Introduction to Regular Expressions

Key Length / Grouping Alternatives

• I found it very useful to target a list of subtopics with queries like:
/John|Bill|Kate/=>Authors>$0. But, how many terms can be in such a query? I have several hundreds of such terms. Can this number be handled by the query?

The maximum length of an IndexMatic³ regex is no longer limited, so it actually depends of what the subsystem (that is, ExtendScript) can digest. We have not tested all environments, but it is likely that beyond 1,000 characters the interpreter will struggle. This still allows you to write very complex regular expressions. Should you reach the limit, a solution is to use a regular Query List:

    John => Authors > $0
    Bill => Authors > $0
    Kate => Authors > $0
    ...

Note. - And an even better solution is to simply use the ~format directive at the top of the “John¶Bill¶Kate...” list:
    //~format :: ^0 => Authors > $0

You can still optimize the list using grouped alternatives. For example:

    // A...
    /Aaron|Adelle|Alban|Andre|Arnold|Ava/ => Authors > $0
    // B...
    /Barton|Beatrice|Benjamin|Brandon|Breanna/ => Authors > $0
    // C...
    /Celeste|Charmaine|Chuck|Constance|Curt/ => Authors > $0
    ...

According to our tests, the regex engine gradually loses speed when the pattern involves a huge number of alternatives, to the point that it becomes more efficient to run separate queries performing exactly the same function!

Alternatives

Meaning of the "\w" Metacharacter

• What is the exact scope of the \w metacharacter?

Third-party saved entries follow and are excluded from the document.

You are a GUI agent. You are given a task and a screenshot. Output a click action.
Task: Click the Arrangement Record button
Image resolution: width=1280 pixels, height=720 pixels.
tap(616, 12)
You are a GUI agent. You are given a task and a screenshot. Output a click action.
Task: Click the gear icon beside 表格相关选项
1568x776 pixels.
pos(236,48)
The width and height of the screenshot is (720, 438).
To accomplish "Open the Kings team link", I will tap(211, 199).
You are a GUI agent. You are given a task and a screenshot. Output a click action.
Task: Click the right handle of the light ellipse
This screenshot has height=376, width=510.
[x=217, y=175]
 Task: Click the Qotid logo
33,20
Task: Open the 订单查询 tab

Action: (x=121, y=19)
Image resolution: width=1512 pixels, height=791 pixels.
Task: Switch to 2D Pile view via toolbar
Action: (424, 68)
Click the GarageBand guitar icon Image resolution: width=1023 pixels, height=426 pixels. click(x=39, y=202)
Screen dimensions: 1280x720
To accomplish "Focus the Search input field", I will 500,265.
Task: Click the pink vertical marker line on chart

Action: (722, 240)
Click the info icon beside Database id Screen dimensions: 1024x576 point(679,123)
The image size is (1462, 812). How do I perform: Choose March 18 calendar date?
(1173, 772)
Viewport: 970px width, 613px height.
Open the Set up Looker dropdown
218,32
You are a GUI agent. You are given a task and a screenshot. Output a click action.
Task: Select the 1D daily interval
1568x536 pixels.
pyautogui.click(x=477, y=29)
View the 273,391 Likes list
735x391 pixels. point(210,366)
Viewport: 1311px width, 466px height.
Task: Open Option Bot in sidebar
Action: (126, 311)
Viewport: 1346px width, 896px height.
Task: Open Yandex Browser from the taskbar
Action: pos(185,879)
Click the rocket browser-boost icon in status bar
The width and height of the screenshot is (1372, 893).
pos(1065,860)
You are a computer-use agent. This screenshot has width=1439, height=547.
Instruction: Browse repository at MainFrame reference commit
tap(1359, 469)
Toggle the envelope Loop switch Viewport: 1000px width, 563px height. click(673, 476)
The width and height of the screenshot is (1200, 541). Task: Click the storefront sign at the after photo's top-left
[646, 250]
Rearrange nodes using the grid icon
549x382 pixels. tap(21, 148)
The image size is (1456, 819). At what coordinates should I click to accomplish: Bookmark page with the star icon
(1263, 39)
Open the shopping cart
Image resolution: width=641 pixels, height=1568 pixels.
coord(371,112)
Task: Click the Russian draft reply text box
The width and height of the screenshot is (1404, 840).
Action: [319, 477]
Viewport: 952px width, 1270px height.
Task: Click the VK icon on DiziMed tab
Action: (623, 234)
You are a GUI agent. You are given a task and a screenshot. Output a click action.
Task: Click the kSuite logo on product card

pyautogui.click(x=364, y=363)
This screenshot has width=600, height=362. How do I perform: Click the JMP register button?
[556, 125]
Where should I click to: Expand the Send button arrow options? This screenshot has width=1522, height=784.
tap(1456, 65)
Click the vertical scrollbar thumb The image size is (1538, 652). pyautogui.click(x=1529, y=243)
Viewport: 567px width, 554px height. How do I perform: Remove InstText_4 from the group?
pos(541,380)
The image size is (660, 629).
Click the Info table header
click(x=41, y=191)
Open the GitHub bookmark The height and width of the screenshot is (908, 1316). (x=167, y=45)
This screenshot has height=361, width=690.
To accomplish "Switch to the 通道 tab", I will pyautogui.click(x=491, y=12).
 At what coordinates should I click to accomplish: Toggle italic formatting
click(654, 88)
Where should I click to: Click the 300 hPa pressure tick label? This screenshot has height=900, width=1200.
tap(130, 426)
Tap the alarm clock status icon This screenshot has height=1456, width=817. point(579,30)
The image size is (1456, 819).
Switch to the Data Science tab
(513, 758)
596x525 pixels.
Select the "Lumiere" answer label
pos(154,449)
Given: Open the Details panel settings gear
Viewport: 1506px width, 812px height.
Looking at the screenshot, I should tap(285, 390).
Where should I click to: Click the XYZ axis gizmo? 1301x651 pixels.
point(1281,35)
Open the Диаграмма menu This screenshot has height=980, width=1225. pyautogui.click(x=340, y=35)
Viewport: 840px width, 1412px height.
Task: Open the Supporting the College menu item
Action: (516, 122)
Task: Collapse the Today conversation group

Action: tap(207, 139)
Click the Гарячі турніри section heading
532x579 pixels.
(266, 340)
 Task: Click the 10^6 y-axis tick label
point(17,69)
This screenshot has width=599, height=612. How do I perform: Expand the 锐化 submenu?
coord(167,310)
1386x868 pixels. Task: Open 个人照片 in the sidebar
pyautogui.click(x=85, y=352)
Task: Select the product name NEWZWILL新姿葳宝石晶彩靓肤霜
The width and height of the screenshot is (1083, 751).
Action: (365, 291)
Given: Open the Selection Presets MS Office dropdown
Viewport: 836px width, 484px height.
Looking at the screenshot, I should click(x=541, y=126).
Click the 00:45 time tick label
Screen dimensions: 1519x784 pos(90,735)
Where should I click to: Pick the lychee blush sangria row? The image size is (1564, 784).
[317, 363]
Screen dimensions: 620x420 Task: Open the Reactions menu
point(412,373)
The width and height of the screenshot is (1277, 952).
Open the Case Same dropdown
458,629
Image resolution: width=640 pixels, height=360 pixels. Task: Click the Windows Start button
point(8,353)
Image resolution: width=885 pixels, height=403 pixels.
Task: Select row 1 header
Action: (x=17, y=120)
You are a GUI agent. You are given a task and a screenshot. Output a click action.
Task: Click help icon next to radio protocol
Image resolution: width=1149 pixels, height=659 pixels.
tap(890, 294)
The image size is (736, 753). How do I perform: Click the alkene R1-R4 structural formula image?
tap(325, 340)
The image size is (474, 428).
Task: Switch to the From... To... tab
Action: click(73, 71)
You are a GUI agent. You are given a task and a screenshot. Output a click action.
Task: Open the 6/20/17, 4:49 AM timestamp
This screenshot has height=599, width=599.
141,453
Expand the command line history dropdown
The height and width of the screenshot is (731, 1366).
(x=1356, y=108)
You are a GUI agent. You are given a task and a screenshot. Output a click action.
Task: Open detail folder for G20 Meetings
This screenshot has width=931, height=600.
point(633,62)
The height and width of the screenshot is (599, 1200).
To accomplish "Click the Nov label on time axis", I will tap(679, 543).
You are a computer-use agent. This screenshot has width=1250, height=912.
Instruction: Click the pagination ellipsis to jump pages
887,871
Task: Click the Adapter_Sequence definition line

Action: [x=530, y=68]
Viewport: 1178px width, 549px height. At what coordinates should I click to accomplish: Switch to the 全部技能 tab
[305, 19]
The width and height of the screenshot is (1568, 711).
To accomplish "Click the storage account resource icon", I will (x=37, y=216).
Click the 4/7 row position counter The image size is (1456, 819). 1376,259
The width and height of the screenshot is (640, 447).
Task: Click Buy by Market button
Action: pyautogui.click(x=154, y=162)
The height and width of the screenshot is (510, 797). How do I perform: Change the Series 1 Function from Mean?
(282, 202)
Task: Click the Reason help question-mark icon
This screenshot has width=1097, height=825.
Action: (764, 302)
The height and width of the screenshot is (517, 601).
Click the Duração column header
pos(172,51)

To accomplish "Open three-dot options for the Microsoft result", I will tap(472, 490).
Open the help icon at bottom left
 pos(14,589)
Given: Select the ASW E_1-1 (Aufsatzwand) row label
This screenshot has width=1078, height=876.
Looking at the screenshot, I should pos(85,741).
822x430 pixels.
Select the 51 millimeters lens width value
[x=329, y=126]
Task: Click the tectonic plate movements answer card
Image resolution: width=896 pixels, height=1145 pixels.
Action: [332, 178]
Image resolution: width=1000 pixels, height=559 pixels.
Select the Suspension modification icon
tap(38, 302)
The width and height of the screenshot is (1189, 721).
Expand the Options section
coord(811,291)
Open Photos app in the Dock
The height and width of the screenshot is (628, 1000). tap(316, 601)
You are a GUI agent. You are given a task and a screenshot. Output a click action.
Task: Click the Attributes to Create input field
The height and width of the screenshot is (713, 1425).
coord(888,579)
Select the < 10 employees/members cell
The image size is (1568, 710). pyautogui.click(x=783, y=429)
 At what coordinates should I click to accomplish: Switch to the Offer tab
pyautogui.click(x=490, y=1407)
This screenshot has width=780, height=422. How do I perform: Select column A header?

The \w metacharacter automatically fits the current alphabet: it matches any character of the selected alphabet, and optionally matches the hyphens, digits, apostrophes, and/or the underscore — depending on the checked boxes in the Alphabet field.

Note that the behavior of \w is IndexMatic-specific. In pure JavaScript regular expressions, \w only matches an alphanumeric character, including "_". Hence, if you want to make \w behave as in JavaScript, select the ASCII alphabet and check the “Digits” and “Underscore” switches. Otherwise, you can still use the character class [a-zA-Z0-9_].

Alphabet

Extracting XML Data

• Is IndexMatic³ able to parse text like:
"...<index>New Orleans</index>..."?
And is it possible to extract the attribute as well? Like:
"...<index entry="New Orleans, LA">New Orleans</index>..."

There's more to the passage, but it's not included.